Zo slap als een vaatdoek kwam hij thuis. Eetlust had hij niet en van het verplicht voldoende drinken, kwam ’t niet. Hulp en zorg bleken niet geregeld, omdat hij had beweerd dat hij dat allemaal had. En aangezien uit de voorafgaande onderzoeken duidelijk was gebleken dat geestelijk alles in orde was, was dat gemakshalve zonder enige verificatie voor zoete koek aangenomen.
Bij vragen of problemen mocht hij natuurlijk gerust telefonisch contact opnemen. Uit de onderzoeken was kennelijk niet gebleken dat hij nooit hulp wil vragen of kan aanvaarden. En dat hij dientengevolge al zijn leven lang lijdt aan chronisch zelfoverschatting. Twee dagen later lag hij in verwarde toestand te schudden en te stinken in zijn bed, met een temperatuur van tegen de 40 graden. Wondinfectie en uitgedroogd. Per ambulance werd de ijlende held in allerijl afgevoerd.
Al met al heeft het ongeveer een jaar geduurd voordat hij weer een beetje de oude was. Slap, moe en nergens zin in of fut voor. Weinig eetlust, maar wel veel drankzucht. In alle opzichten is hij er niet bepaald van opgeknapt en heeft het hem ook niet gebracht wat hij er, al dan niet bewust, van had verwacht.
“Als ik dat van tevoren had geweten, was ik er nóóit aan begonnen!” mokt hij. Maar dat zegt hij tegen de verkeerde. “Als je van tevoren een beetje meer had nagedacht en er met anderen over had gesproken, had je het misschien kúnnen weten,” riposteer ik, iets te vinnig.
“Tja, eigenlijk weet ik niet eens waarom ik het heb gedaan,” verzucht hij.
“O nee? Ik denk dat ik het wél weet,” zeg ik, me op glad ijs begevend.
“O ja? Waarom dan?” Met zijn ‘kom-maar-op’-blik kijkt hij me aan.
Na het onverbloemd delen van mijn zienswijze, kijkt hij enige tijd, roerloos en stil, uit het raam naar de herfstige toppen van de kastanjebomen.
”Ja, daar zou je misschien wel eens gelijk in kunnen hebben,” mompelt hij hees. Om dan – buitengewoon opgewekt – te wijzen: “Kijk eens! Zie je daar die zwerm vogels vliegen? Een prácht gezicht!” Van overdreven opwinding schiet hij uit zijn stoel naar voren, om daarna weer over te gaan tot de orde van de dag. “Mot je koffie?”

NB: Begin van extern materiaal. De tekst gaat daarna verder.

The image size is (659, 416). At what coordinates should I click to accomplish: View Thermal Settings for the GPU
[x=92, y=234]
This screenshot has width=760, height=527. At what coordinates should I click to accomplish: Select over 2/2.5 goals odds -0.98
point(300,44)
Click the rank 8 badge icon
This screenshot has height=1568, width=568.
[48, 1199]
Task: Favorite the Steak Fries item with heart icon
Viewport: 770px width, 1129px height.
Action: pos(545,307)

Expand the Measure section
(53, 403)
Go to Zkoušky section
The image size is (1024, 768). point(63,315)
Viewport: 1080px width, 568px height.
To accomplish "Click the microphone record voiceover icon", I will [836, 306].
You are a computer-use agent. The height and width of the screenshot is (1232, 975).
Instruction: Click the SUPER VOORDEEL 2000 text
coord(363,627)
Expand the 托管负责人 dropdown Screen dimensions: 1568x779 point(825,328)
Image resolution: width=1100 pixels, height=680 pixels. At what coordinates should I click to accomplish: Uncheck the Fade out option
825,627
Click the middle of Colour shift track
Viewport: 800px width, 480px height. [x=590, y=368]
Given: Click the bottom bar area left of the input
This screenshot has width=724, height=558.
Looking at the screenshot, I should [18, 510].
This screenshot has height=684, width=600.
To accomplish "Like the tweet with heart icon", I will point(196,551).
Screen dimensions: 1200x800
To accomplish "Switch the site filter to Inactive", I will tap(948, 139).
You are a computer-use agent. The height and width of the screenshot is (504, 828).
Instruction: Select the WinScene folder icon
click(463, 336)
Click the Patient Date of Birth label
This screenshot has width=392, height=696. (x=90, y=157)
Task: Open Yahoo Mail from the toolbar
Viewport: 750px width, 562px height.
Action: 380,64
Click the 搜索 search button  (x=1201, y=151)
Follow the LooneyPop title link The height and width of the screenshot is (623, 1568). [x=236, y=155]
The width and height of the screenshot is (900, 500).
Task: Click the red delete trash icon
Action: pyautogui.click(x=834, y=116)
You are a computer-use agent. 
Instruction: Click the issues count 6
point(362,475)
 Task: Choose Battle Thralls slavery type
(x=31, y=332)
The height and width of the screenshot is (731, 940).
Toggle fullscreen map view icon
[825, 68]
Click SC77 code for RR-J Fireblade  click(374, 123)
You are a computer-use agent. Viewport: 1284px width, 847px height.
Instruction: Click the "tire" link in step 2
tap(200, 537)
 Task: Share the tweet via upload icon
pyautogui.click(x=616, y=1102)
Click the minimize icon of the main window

Van de Hollandse zestiger, die zijn nier verheugd in ontvangst heeft genomen, krijgt hij via de arts een uitgebreide bedankbrief. Die bewaart hij binnen handbereik. Keer op keer leest hij deze voor, aan zichzelf of aan anderen, hetgeen hem dan weer een kortstondig moment van vreugdevolle tevredenheid geeft.
Een hartverscheurend hunkeren naar acceptatie en goedkeuring; daar kun je héle rare dingen van gaan doen.
Het helpt alleen geen reet.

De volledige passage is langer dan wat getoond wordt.